What to work on — In the entries below, find every line with "Gatineau" and copy it.

--

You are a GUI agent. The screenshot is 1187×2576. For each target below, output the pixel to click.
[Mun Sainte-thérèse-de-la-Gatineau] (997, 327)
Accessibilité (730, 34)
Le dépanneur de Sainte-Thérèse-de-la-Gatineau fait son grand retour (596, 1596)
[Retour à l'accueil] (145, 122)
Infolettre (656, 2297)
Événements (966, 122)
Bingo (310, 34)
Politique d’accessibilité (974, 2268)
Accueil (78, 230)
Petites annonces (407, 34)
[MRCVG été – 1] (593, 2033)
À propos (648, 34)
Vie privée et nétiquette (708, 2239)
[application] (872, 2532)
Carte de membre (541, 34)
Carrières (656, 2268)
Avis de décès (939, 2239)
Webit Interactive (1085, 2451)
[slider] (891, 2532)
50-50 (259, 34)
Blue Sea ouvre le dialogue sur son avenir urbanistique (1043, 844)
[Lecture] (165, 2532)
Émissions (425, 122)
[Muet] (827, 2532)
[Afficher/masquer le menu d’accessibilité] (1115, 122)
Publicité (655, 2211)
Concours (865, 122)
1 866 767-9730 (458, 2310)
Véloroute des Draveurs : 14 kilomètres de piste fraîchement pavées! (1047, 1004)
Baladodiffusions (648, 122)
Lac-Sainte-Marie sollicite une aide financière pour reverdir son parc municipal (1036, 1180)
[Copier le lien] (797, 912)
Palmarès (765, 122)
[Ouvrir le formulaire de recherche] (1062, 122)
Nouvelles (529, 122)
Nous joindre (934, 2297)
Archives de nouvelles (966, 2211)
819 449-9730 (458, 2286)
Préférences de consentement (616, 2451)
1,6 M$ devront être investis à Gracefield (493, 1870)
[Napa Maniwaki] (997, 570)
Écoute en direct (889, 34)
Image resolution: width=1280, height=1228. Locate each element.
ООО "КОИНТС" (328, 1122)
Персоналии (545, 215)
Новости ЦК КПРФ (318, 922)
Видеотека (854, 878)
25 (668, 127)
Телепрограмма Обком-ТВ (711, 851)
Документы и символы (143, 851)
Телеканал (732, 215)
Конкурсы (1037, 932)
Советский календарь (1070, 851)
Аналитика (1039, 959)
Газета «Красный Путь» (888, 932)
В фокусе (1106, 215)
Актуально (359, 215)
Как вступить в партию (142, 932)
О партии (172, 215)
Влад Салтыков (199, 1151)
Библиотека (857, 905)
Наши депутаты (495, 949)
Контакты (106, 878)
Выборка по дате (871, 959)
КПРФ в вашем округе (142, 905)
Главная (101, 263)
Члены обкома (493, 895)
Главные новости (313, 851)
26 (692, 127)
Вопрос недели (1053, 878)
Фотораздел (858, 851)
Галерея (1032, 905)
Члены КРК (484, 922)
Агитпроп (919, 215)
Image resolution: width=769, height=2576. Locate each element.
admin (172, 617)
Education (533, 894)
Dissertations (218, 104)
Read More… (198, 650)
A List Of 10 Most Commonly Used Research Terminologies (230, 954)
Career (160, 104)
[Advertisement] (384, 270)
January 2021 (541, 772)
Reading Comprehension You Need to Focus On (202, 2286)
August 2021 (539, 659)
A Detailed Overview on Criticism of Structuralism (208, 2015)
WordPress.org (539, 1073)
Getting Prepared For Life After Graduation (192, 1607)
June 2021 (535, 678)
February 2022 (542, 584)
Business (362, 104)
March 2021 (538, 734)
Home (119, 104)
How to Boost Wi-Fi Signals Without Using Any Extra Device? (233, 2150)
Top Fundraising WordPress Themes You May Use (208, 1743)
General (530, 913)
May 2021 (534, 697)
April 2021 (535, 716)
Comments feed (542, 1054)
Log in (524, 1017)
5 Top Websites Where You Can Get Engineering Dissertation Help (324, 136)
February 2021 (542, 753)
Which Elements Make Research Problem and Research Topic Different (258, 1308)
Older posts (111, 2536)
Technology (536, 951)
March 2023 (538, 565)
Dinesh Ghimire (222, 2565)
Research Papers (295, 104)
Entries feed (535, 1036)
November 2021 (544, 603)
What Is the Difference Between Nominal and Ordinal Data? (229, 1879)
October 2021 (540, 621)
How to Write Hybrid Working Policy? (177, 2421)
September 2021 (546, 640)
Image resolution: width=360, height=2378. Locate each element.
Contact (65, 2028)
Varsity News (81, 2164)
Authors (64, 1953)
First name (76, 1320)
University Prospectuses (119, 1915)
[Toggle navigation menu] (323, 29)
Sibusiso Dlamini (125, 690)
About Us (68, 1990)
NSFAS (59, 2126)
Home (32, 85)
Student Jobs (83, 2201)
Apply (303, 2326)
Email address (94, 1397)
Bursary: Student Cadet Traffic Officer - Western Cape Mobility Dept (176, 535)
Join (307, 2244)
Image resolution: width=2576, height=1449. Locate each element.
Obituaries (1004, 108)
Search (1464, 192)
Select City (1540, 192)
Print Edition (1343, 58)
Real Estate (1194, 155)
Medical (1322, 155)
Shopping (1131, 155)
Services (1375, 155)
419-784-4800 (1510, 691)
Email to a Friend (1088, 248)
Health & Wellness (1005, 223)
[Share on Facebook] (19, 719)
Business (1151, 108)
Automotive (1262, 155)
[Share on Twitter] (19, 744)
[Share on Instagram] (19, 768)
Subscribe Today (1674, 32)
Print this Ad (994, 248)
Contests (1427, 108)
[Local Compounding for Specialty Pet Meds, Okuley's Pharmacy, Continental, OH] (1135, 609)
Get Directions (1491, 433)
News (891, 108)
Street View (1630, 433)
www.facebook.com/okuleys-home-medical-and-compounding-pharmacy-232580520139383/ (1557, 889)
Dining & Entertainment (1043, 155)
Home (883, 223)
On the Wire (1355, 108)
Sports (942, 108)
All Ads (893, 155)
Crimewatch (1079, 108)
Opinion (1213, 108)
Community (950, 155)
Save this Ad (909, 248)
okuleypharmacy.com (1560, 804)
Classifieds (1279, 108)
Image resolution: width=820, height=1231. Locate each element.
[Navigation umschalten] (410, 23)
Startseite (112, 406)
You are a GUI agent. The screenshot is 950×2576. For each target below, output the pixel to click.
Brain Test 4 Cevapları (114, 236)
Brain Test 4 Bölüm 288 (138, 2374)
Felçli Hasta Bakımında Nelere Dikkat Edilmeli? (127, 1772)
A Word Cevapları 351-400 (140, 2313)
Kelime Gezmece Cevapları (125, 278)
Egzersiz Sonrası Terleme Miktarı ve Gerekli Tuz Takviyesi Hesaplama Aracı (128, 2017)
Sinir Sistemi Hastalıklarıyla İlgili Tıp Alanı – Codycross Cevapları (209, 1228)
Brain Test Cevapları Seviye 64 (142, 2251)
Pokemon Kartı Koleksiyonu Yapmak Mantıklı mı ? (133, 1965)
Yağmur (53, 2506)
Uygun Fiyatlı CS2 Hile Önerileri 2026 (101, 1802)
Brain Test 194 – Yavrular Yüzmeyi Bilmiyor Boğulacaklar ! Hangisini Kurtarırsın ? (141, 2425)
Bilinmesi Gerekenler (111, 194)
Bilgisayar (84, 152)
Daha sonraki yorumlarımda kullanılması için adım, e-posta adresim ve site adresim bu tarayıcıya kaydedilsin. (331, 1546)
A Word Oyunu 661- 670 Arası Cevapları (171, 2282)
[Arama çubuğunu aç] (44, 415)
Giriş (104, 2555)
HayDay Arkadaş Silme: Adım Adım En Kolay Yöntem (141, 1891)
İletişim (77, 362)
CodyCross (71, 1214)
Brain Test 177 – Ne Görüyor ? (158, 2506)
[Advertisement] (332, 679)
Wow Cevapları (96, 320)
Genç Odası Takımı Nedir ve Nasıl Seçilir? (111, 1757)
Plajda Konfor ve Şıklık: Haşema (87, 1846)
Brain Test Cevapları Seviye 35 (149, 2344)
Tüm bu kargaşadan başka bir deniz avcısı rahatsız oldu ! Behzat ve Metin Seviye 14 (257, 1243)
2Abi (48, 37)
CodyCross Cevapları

--

Solution —
[Mun Sainte-thérèse-de-la-Gatineau] (997, 327)
Le dépanneur de Sainte-Thérèse-de-la-Gatineau fait son grand retour (596, 1596)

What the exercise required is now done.